- Task requirements:
1: Summarize the forum post about bit rot on a new server in two sentences.
2: Answer these questions from the forum post about bit rot on a new server:
(a) What type of drive can Unraid use to give burst write qualities to the array?
(b) On what did the poster try out Unraid?
(c) How many options does the poster say there are to choose from?
3: Write the next part of the forum post about bit rot on a new server, picking up after its final line.

- Excerpted text:

Should I worry about bit rot on my new server?


ph0ton

Recommended Posts

Hi guys,

 

I am researching my options wrt. a home sever. I have read lots of pages about hardware on your (very) friendly forums and tried out Unraid on a small test server, and it seems very straight forward and easy to use. As I understand it, Unraid works by make realtime parity calculations between a data drive and parity drive. A clever share layer is placed on top of the drive partitions, so shares can spand multiple drives. It is also able to use an SSD to give burst write qualities to the array.

 

I was fairly convinced that I was going to use unraid. However, it seems that the old saying "the more I learn, the less I know" seem to have struck me a lot. I have 3 options to choose from:

 

Unraid:

+ Burn USB & go

+ Power efficient data access (only partition drive and required data drive spins up during access)

- Supplied information:
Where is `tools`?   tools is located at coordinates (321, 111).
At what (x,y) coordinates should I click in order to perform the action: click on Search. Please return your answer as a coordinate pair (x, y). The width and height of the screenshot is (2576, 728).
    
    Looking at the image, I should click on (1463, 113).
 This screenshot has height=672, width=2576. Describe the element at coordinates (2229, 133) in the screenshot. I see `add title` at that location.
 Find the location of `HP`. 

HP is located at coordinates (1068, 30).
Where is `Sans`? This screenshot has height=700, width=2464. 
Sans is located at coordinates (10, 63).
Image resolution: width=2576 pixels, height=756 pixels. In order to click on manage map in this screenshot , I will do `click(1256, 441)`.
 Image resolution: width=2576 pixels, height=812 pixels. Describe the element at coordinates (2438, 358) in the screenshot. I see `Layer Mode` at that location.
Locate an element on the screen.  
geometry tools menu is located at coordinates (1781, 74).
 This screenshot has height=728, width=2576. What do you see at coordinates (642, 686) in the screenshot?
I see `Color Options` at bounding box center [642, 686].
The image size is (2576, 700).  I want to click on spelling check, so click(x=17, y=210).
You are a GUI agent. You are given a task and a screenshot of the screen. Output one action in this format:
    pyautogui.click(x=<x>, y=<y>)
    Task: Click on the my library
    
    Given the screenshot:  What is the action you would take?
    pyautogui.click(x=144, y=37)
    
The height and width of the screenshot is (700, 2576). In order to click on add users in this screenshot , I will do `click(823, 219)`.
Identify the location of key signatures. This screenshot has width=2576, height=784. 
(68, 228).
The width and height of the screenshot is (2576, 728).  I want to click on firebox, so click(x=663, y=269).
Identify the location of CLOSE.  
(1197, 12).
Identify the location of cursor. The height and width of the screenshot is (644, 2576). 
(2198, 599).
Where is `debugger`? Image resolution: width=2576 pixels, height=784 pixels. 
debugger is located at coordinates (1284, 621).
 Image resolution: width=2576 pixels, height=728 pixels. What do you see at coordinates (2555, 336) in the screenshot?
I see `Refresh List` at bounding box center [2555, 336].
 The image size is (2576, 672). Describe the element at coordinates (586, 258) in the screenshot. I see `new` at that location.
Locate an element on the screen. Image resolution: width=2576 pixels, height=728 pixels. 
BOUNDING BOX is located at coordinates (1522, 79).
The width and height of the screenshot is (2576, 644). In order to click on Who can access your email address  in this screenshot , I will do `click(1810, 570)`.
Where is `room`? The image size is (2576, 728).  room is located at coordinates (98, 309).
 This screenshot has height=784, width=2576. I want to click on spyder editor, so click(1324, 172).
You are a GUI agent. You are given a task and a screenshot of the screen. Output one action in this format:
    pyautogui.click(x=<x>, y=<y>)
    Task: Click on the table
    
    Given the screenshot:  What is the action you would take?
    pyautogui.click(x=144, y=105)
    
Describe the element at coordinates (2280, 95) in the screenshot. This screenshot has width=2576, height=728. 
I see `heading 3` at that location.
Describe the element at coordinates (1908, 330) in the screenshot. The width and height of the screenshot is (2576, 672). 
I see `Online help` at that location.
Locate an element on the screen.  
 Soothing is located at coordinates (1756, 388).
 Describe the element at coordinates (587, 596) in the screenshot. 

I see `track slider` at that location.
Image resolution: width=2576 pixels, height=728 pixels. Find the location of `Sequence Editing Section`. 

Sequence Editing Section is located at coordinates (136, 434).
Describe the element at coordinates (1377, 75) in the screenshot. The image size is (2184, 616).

- Answers provided:
1: The poster is researching options for a home server and, after reading the forums and trying Unraid on a small test server, finds it very straightforward and easy to use. Though once fairly convinced about Unraid, the poster now has three options to choose from and begins listing Unraid's advantages, such as burning a USB drive and going.

2:
(a) An SSD.
(b) A small test server.
(c) Three.

3:
+ Core docker and VM features for easy server application management

+ Very active community

- No bit rot / silent error protection

- Some of the software features seem a little "homemade" (e.g. the cache is working on file level, not on a block/sector level - Please lecture me if I'm wrong )

 

Debian / Snapraid install:

+ Debian very well supported. Almost all issues can be googled (I am not intimidated by the commandline as well)

+ Mature package system

+ Snapraid seems fairly simple to setup, altough not exactly  a turn key solution (you need to some homecooking on some maintenance script to start the ball running).

+ I can use Open Media vault for the day-to-day management.

+ Snapraid offers bit rot protection and recovery.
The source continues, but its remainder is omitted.